Thanks. Possibly, I created this one for a session I do for ks4 and ks5 students on data science. I may do some more to represent engineering.
Personally, I think teaching in that school culture is far more toxic than we realise...I think it messes up and covertly institutionalises all of us. I never thought it did once, but now I know it did. In life’s grand scheme, with the be edit of three years out now, taking unctuous little bellends seriously because your job depends upon doing so, staying up till 11pm marking with a 7am start to look forward to the next day, the arrogance and laziness of many students, the who,e blame game, pushy and yet amazingly blinkered and stupid parents, frazzled HOD, treacherous HODs, child SLT, psychotic SLT, ‘Bad Education Shakeel-style’ SLT, and getting excited because you’ve finally made a pretty PowerPoint or for once, a gob-bratty kid who blames it all on you didn’t answer you back in class...well, it’s ridiculous, obviously not worth wasting one’s life on, and all rather unnecessary. I want to look back in my life and, like John Le Messurier, say: ‘It’s all been really rather lovely’, not ‘It’s been a demoralising, exhausting battle and I’m a withered husk of a human being who wasted three thankless decades slaving in schools.” Because that’s been really rather cruddy. Just an observation.

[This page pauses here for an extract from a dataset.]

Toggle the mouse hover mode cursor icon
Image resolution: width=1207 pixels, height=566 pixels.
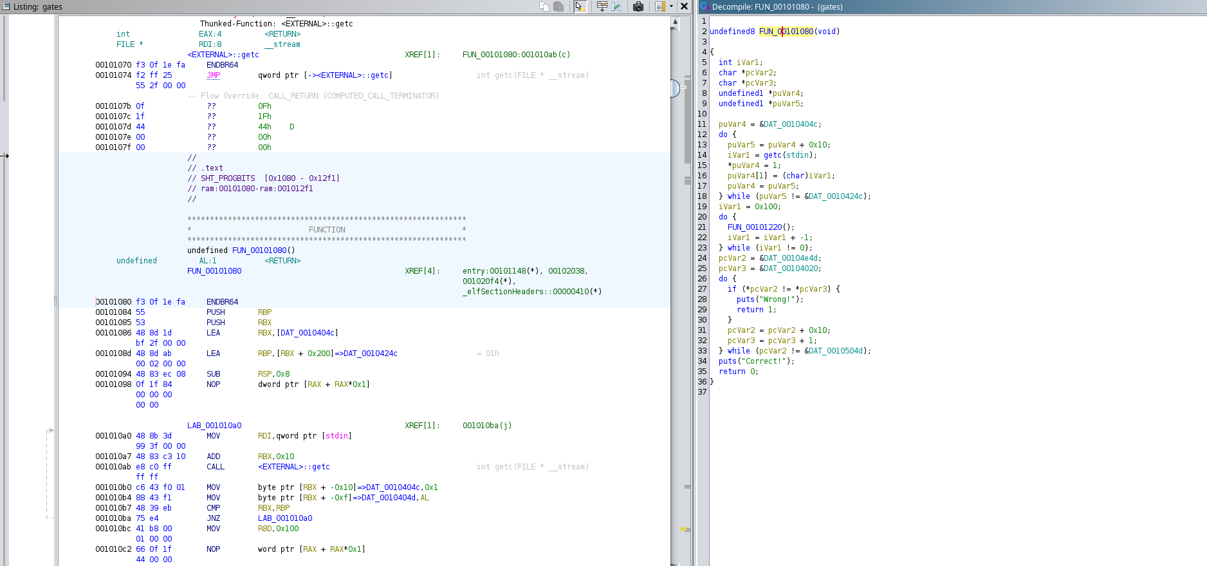click(579, 6)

This is how John looked after he was told he was off to Dad’s army rather than a PGCE at Bognor:
Oh dear me.
Few teachers live in cuckoo land. You and Mr DRVS are two of the few.
I too can not wait to leave. I am getting teary at the thought because teaching has been a big part of my life. But at my age, 40, I have seen older teachers hounded out of their posts, been through pointless reviews, book scrutinies the boarder the stupid. 6 tedious weeks and counting. No I won't miss the holidays because I can do what I like in the evenings and weekends. I am off back to college to retrain. Good luck OP.